**Given request**
Please pick out every line of the listing below that contains the word "panel", matching case exactly, and copy each one.

**Material for this exercise**

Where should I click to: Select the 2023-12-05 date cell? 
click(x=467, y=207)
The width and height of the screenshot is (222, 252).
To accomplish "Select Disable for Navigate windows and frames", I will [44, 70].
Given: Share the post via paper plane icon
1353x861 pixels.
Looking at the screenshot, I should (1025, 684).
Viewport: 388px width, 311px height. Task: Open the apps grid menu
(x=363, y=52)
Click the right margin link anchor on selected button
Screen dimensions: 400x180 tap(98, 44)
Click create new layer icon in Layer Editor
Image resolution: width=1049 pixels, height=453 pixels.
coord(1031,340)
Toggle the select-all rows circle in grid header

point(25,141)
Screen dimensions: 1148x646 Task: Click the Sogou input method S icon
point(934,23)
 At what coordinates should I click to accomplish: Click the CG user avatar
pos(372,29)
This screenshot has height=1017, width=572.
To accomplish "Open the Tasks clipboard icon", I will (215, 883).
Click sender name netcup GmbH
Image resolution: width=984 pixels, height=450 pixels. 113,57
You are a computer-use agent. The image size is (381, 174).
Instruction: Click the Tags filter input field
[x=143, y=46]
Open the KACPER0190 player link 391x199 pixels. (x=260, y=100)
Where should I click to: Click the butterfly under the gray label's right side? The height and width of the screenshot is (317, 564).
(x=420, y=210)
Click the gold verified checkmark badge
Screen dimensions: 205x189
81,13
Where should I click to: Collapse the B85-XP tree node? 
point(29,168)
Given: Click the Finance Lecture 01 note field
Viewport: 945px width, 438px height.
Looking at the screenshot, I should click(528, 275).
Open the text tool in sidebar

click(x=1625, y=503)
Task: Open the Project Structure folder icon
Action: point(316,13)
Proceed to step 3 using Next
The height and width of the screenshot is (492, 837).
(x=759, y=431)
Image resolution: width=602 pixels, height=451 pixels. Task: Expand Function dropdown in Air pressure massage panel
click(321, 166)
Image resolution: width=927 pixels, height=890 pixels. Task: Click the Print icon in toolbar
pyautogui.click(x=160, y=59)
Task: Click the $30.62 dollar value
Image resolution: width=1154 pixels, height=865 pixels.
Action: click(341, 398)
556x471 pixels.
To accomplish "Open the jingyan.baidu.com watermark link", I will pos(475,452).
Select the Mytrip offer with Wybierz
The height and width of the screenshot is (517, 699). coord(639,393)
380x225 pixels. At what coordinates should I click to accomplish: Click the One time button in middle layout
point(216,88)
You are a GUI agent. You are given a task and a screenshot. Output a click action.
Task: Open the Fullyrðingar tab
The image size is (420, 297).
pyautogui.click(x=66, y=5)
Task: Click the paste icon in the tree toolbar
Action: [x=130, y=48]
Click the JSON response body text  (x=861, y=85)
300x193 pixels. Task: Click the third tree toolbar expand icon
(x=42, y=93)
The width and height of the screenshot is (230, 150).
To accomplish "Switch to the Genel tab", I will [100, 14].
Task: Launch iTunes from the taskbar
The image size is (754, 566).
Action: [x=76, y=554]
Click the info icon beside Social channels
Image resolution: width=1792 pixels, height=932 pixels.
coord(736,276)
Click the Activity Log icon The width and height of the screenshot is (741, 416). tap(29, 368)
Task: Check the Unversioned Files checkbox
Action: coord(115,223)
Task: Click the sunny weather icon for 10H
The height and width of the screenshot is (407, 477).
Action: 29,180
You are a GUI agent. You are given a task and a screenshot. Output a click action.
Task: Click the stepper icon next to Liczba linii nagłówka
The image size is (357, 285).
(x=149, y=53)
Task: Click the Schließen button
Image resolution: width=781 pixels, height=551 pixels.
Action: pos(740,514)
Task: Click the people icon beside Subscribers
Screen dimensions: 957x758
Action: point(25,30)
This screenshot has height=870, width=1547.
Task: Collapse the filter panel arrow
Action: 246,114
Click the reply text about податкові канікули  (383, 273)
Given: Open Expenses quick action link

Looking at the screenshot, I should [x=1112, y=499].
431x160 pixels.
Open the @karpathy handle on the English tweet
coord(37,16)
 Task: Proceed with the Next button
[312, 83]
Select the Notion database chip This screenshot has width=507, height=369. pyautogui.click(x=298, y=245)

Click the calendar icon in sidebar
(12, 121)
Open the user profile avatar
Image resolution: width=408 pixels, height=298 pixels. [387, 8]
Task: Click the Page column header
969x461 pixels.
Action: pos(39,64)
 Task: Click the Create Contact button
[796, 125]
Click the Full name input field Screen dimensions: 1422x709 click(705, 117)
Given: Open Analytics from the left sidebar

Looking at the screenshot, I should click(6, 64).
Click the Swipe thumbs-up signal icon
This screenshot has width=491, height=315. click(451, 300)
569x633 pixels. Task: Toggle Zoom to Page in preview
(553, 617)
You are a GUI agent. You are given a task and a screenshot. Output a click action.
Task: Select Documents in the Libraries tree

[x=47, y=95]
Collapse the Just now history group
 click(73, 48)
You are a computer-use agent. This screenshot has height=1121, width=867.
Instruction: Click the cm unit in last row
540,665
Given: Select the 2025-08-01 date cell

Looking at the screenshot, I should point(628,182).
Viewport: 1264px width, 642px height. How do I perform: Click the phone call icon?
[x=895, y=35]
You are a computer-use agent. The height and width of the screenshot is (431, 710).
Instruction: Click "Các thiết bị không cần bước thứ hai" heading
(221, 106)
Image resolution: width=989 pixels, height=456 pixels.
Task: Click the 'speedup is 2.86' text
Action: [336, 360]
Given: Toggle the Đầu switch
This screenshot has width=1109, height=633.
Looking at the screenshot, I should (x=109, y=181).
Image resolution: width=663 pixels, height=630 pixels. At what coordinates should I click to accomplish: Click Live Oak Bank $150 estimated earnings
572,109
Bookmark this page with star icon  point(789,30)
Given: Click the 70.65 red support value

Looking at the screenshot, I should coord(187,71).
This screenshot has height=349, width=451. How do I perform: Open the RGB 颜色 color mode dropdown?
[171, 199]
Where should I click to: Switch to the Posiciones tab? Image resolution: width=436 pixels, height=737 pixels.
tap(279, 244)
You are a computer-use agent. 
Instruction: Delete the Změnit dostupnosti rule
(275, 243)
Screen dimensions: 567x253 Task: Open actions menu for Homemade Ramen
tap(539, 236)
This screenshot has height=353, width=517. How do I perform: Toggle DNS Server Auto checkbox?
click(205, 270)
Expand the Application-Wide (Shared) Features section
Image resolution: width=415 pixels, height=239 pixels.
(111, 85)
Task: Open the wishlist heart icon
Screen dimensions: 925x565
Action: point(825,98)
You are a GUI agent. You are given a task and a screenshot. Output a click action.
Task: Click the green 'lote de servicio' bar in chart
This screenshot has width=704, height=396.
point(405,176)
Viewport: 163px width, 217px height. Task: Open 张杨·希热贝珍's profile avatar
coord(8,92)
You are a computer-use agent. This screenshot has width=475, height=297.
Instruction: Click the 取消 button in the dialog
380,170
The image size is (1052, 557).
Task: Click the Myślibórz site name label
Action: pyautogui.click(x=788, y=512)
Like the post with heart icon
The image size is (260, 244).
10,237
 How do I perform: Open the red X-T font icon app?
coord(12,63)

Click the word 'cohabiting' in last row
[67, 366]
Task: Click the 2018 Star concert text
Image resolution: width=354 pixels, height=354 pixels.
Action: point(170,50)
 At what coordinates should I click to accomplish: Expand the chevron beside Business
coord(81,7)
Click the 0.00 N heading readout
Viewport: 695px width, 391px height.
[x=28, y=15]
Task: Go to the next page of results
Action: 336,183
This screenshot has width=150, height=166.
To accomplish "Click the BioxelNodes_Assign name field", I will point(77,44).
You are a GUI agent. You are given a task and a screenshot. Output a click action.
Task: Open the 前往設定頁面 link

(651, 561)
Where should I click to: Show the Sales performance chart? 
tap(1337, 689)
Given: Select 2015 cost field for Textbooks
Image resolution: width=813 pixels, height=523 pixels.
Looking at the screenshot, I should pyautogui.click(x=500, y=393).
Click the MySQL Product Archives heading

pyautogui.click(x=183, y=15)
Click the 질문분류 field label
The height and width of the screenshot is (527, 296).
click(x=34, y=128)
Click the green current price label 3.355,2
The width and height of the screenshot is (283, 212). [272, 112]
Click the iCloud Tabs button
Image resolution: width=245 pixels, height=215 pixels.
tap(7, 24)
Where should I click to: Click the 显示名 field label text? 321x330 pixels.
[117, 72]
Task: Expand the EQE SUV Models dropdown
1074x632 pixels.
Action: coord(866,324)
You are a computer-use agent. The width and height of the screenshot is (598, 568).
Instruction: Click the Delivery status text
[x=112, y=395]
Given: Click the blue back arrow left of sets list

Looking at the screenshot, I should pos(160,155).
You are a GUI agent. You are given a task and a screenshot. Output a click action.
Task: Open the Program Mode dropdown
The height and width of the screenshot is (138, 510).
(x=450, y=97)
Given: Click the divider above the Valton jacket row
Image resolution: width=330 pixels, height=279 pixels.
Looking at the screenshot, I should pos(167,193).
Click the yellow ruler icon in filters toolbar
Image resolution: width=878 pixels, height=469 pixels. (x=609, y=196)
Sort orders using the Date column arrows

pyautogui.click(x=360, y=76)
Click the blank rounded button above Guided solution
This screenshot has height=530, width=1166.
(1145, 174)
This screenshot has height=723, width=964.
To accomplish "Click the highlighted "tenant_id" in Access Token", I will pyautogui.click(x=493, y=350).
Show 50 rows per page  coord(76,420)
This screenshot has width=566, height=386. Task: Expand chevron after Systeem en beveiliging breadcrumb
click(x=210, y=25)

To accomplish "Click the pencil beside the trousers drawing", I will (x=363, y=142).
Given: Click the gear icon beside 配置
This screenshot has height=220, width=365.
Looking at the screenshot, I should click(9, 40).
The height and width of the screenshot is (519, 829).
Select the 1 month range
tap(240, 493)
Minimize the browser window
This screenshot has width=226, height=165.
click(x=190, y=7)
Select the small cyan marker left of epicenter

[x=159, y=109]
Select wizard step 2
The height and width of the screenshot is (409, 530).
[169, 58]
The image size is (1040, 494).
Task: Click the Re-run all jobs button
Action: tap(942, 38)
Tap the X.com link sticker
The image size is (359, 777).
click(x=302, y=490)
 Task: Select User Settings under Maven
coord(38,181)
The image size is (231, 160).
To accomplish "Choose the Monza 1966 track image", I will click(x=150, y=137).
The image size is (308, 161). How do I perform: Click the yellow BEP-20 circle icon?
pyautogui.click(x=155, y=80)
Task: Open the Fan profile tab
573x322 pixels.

**Response**
Image resolution: width=602 pixels, height=451 pixels. Task: Expand Function dropdown in Air pressure massage panel
Task: Collapse the filter panel arrow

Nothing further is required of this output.